GIVEN INFORMATION:
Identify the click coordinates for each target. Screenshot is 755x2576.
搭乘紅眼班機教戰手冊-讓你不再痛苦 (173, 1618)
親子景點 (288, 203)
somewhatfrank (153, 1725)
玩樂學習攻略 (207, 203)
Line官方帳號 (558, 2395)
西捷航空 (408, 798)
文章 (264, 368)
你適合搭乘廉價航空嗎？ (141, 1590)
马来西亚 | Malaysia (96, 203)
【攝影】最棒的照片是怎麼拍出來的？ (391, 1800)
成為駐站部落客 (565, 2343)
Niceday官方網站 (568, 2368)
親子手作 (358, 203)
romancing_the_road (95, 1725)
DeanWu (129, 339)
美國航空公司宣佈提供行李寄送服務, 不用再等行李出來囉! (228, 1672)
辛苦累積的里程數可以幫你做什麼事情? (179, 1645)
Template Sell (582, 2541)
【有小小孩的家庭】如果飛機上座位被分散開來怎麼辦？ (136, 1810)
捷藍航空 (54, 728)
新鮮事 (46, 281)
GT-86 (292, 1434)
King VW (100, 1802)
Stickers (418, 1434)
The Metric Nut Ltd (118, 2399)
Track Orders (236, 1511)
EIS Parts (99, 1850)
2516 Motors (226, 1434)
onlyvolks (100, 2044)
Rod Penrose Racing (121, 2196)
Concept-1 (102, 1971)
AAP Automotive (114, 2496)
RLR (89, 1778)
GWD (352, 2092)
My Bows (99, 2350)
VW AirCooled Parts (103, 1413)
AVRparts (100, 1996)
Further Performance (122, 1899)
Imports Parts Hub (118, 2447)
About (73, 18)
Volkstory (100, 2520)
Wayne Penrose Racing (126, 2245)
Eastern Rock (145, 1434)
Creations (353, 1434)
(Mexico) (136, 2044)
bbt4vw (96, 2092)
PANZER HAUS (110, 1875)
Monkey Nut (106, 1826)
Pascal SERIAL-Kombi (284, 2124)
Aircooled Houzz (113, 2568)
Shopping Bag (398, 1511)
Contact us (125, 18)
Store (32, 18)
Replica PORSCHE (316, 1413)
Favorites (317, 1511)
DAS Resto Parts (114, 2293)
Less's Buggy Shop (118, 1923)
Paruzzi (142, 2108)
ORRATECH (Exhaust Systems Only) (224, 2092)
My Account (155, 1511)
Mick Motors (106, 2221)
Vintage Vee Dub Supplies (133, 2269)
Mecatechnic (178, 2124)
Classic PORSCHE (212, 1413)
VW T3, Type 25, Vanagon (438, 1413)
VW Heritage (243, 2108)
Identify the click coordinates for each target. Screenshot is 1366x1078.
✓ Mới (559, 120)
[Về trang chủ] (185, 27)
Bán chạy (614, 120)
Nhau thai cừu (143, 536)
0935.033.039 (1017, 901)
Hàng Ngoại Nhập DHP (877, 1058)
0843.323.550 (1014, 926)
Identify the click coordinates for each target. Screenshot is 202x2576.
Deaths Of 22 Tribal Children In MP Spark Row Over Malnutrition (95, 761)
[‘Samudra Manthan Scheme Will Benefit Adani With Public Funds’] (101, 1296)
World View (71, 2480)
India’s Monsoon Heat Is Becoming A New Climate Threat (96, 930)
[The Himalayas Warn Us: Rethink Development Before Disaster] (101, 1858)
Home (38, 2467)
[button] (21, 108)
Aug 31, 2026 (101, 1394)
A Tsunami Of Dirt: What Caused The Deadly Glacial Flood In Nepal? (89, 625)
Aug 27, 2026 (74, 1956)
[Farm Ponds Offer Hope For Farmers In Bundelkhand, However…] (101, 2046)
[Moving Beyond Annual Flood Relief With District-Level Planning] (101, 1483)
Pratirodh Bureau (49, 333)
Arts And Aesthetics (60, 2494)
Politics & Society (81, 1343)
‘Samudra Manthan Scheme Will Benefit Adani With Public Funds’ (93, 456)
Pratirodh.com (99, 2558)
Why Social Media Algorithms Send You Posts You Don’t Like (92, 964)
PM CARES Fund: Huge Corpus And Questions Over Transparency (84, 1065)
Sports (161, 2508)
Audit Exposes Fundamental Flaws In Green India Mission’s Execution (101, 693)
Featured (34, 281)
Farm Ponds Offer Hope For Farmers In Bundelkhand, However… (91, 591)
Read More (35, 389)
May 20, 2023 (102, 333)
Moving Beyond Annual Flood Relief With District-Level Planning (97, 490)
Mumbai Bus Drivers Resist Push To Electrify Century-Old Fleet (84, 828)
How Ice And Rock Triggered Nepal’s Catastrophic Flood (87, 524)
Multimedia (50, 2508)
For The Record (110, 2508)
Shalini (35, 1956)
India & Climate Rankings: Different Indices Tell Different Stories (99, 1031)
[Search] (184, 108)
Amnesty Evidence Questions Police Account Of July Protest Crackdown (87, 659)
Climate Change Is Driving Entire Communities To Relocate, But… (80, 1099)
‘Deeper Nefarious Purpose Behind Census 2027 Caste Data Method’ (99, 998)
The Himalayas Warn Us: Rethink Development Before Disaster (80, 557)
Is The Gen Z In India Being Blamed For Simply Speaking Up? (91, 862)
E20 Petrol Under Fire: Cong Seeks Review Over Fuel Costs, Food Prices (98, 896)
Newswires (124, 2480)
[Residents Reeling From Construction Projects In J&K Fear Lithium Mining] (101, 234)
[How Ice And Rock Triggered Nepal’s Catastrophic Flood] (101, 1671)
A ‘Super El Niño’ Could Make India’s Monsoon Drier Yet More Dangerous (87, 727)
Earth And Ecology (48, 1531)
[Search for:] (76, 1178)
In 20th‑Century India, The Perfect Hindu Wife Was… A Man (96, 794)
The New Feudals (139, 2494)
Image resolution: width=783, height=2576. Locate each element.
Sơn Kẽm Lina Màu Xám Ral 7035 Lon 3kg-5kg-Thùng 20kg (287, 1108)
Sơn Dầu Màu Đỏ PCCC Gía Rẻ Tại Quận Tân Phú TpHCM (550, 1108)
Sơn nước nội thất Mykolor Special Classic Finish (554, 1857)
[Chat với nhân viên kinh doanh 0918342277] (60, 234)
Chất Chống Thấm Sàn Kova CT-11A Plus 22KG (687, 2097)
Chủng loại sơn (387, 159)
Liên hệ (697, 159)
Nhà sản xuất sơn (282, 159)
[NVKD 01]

TASK GOAL: Recopy all the entries faithfully, leaving none out.

EXERCISE ANSWER:
Identify the click coordinates for each target. Screenshot is 755x2576.
搭乘紅眼班機教戰手冊-讓你不再痛苦 (173, 1618)
親子景點 (288, 203)
somewhatfrank (153, 1725)
玩樂學習攻略 (207, 203)
Line官方帳號 (558, 2395)
西捷航空 (408, 798)
文章 (264, 368)
你適合搭乘廉價航空嗎？ (141, 1590)
马来西亚 | Malaysia (96, 203)
【攝影】最棒的照片是怎麼拍出來的？ (391, 1800)
成為駐站部落客 (565, 2343)
Niceday官方網站 (568, 2368)
親子手作 (358, 203)
romancing_the_road (95, 1725)
DeanWu (129, 339)
美國航空公司宣佈提供行李寄送服務, 不用再等行李出來囉! (228, 1672)
辛苦累積的里程數可以幫你做什麼事情? (179, 1645)
Template Sell (582, 2541)
【有小小孩的家庭】如果飛機上座位被分散開來怎麼辦？ (136, 1810)
捷藍航空 (54, 728)
新鮮事 (46, 281)
GT-86 (292, 1434)
King VW (100, 1802)
Stickers (418, 1434)
The Metric Nut Ltd (118, 2399)
Track Orders (236, 1511)
EIS Parts (99, 1850)
2516 Motors (226, 1434)
onlyvolks (100, 2044)
Rod Penrose Racing (121, 2196)
Concept-1 (102, 1971)
AAP Automotive (114, 2496)
RLR (89, 1778)
GWD (352, 2092)
My Bows (99, 2350)
VW AirCooled Parts (103, 1413)
AVRparts (100, 1996)
Further Performance (122, 1899)
Imports Parts Hub (118, 2447)
About (73, 18)
Volkstory (100, 2520)
Wayne Penrose Racing (126, 2245)
Eastern Rock (145, 1434)
Creations (353, 1434)
(Mexico) (136, 2044)
bbt4vw (96, 2092)
PANZER HAUS (110, 1875)
Monkey Nut (106, 1826)
Pascal SERIAL-Kombi (284, 2124)
Aircooled Houzz (113, 2568)
Shopping Bag (398, 1511)
Contact us (125, 18)
Store (32, 18)
Replica PORSCHE (316, 1413)
Favorites (317, 1511)
DAS Resto Parts (114, 2293)
Less's Buggy Shop (118, 1923)
Paruzzi (142, 2108)
ORRATECH (Exhaust Systems Only) (224, 2092)
My Account (155, 1511)
Mick Motors (106, 2221)
Vintage Vee Dub Supplies (133, 2269)
Mecatechnic (178, 2124)
Classic PORSCHE (212, 1413)
VW T3, Type 25, Vanagon (438, 1413)
VW Heritage (243, 2108)
Identify the click coordinates for each target. Screenshot is 1366x1078.
✓ Mới (559, 120)
[Về trang chủ] (185, 27)
Bán chạy (614, 120)
Nhau thai cừu (143, 536)
0935.033.039 (1017, 901)
Hàng Ngoại Nhập DHP (877, 1058)
0843.323.550 (1014, 926)
Identify the click coordinates for each target. Screenshot is 202x2576.
Deaths Of 22 Tribal Children In MP Spark Row Over Malnutrition (95, 761)
[‘Samudra Manthan Scheme Will Benefit Adani With Public Funds’] (101, 1296)
World View (71, 2480)
India’s Monsoon Heat Is Becoming A New Climate Threat (96, 930)
[The Himalayas Warn Us: Rethink Development Before Disaster] (101, 1858)
Home (38, 2467)
[button] (21, 108)
Aug 31, 2026 (101, 1394)
A Tsunami Of Dirt: What Caused The Deadly Glacial Flood In Nepal? (89, 625)
Aug 27, 2026 (74, 1956)
[Farm Ponds Offer Hope For Farmers In Bundelkhand, However…] (101, 2046)
[Moving Beyond Annual Flood Relief With District-Level Planning] (101, 1483)
Pratirodh Bureau (49, 333)
Arts And Aesthetics (60, 2494)
Politics & Society (81, 1343)
‘Samudra Manthan Scheme Will Benefit Adani With Public Funds’ (93, 456)
Pratirodh.com (99, 2558)
Why Social Media Algorithms Send You Posts You Don’t Like (92, 964)
PM CARES Fund: Huge Corpus And Questions Over Transparency (84, 1065)
Sports (161, 2508)
Audit Exposes Fundamental Flaws In Green India Mission’s Execution (101, 693)
Featured (34, 281)
Farm Ponds Offer Hope For Farmers In Bundelkhand, However… (91, 591)
Read More (35, 389)
May 20, 2023 (102, 333)
Moving Beyond Annual Flood Relief With District-Level Planning (97, 490)
Mumbai Bus Drivers Resist Push To Electrify Century-Old Fleet (84, 828)
How Ice And Rock Triggered Nepal’s Catastrophic Flood (87, 524)
Multimedia (50, 2508)
For The Record (110, 2508)
Shalini (35, 1956)
India & Climate Rankings: Different Indices Tell Different Stories (99, 1031)
[Search] (184, 108)
Amnesty Evidence Questions Police Account Of July Protest Crackdown (87, 659)
Climate Change Is Driving Entire Communities To Relocate, But… (80, 1099)
‘Deeper Nefarious Purpose Behind Census 2027 Caste Data Method’ (99, 998)
The Himalayas Warn Us: Rethink Development Before Disaster (80, 557)
Is The Gen Z In India Being Blamed For Simply Speaking Up? (91, 862)
E20 Petrol Under Fire: Cong Seeks Review Over Fuel Costs, Food Prices (98, 896)
Newswires (124, 2480)
[Residents Reeling From Construction Projects In J&K Fear Lithium Mining] (101, 234)
[How Ice And Rock Triggered Nepal’s Catastrophic Flood] (101, 1671)
A ‘Super El Niño’ Could Make India’s Monsoon Drier Yet More Dangerous (87, 727)
Earth And Ecology (48, 1531)
[Search for:] (76, 1178)
In 20th‑Century India, The Perfect Hindu Wife Was… A Man (96, 794)
The New Feudals (139, 2494)
Image resolution: width=783, height=2576. Locate each element.
Sơn Kẽm Lina Màu Xám Ral 7035 Lon 3kg-5kg-Thùng 20kg (287, 1108)
Sơn Dầu Màu Đỏ PCCC Gía Rẻ Tại Quận Tân Phú TpHCM (550, 1108)
Sơn nước nội thất Mykolor Special Classic Finish (554, 1857)
[Chat với nhân viên kinh doanh 0918342277] (60, 234)
Chất Chống Thấm Sàn Kova CT-11A Plus 22KG (687, 2097)
Chủng loại sơn (387, 159)
Liên hệ (697, 159)
Nhà sản xuất sơn (282, 159)
[NVKD 01]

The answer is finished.